Attentat de l’Observatoire : An Attack or a Plot ?
The political climate in this autumn is worrying with the threats of terrorist attack and coup d'etat from supporters of French Algeria. In this context, how can an experienced politician be tricked as a beginner?
It all starts with an incongruous encounter between two former MPs on the opposite side. Robert Pesquet is only an obscure politician, ephemeral deputy, thanks to the support of Michel Debré, under the Gaullist label in 1956 before being definitively defeated under that of the Poujadists in 1958. François Mitterrand, member of eleven ministries under the Fourth Republic, has been a pillar of political life since the Liberation, but he is seen as an opportunist: he already has many enemies on the right, almost as many on the left. Also beaten in the legislative elections, he has just recovered at 43, for lack of anything better, a mandate as a senator and begins his journey through the desert.
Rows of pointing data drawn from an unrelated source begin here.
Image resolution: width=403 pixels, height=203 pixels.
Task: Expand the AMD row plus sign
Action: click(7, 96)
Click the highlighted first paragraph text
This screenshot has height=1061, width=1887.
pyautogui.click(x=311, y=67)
Pesquet approached Mitterrand on October 7, 1959 and confided in him that he was mandated to shoot him down by ultras from French Algeria; he begs him not to reveal anything so as not to expose him to revenge from his sponsors. At first incredulous and then unsettled by several threatening letters, Mitterrand ended up believing his interlocutor by making the mistake of keeping the greatest secret, not even informing his relatives. He also fails to glean more information on his designated murderer: he would have easily learned that Pesquet had already been the subject of several complaints for scams ... and that he had even wanted to trap, a month before and in the same way, the former President of the Council, Maurice Bourgès-Manoury. The latter, considering that we do not warn someone that we want to liquidate, had however warned the head of the Sûreté to have a possible testimony, but without disclosing the name of Pesquet, wise double precaution in case of …
Attack or sham?
On the night of October 16, Mitterrand returned to his home. He realizes that he is being followed and leaves his car in the Observatory Square in a hurry to take refuge in the gardens. His 403 was then riddled with a burst of submachine guns that woke the whole neighborhood. Without citing Pesquet's name, Mitterrand tells police he only saw two killers in a small car. The investigation is stalled, the left shows its sympathy for the attacked and mobilizes against "fascism", while Mitterrand sticks to laconic statements, considering that no doubt they wanted to intimidate him, but saying "nothing which could add to the spirits disorder”. He thus accredits the impression of a victim reacting calmly like a statesman. He even discreetly meets Pesquet on October 20 to thank him for saving his life.
The trap is ripe and Pesquet holds a press conference on October 22, in the presence of Me Tixier-Vignancour, tenor of the bar as well as of the far right. He read to journalists two letters that Pesquet had addressed before the attack… describing the scenario as it actually unfolded and concludes: “It is at Mitterrand's request that this bogus attack was organized” for, he said, to provoke searches in the circles of the extreme right and "to cap Mendes France of a short head in the opinion". Mitterrand, former Minister of Justice, can not oppose any evidence to these allegations and is the object of scandal and sarcasm. He is alone and totally discredited, even among his political friends.
Politics could "kill" ... if the main thing was not to last!
Michel Debré, Prime Minister, calls on the prosecutor to lift Mitterrand’s parliamentary immunity in order to charge him with contempt of court. Among the very few opponents of the quarry is François Mauriac, who writes: “In this despicable battle, killing is nothing, dirtying is everything. It is in real politics that Mitterrand will plead his case before a hostile Senate. Forgetting Pesquet, he finds in Michel Debré a suitable target by recalling that the Keeper of the Seals that he was had not requested the lifting of parliamentary immunity ... of a certain Debré who nervously paced the corridors of the chancellery in 1957, protesting his innocence during the bazooka attack in Algiers against General Salan. Deprived of his mandate as senator, Mitterrand was re-elected MP for Nièvre in 1962 and the procedure stalled until amnesty. Pesquet joined the OAS, earning him a 20-year prison sentence, which he escaped by going into exile.
But who were the real sponsors of the Observatory Affair (Attentat de l’Observatoire) ? Mitterrand, convinced by Pesquet that a false attack would preserve him from a real one, and believing that it would gain him new popularity? Tixier-Vignancour or Debré, successively questioned by Pesquet ... - before the latter declared on television in 2002: "I did this all alone" - to create an extraordinary event so that Algeria remains French?
The case is not yet fully elucidated ... the so-called "bazooka" one either.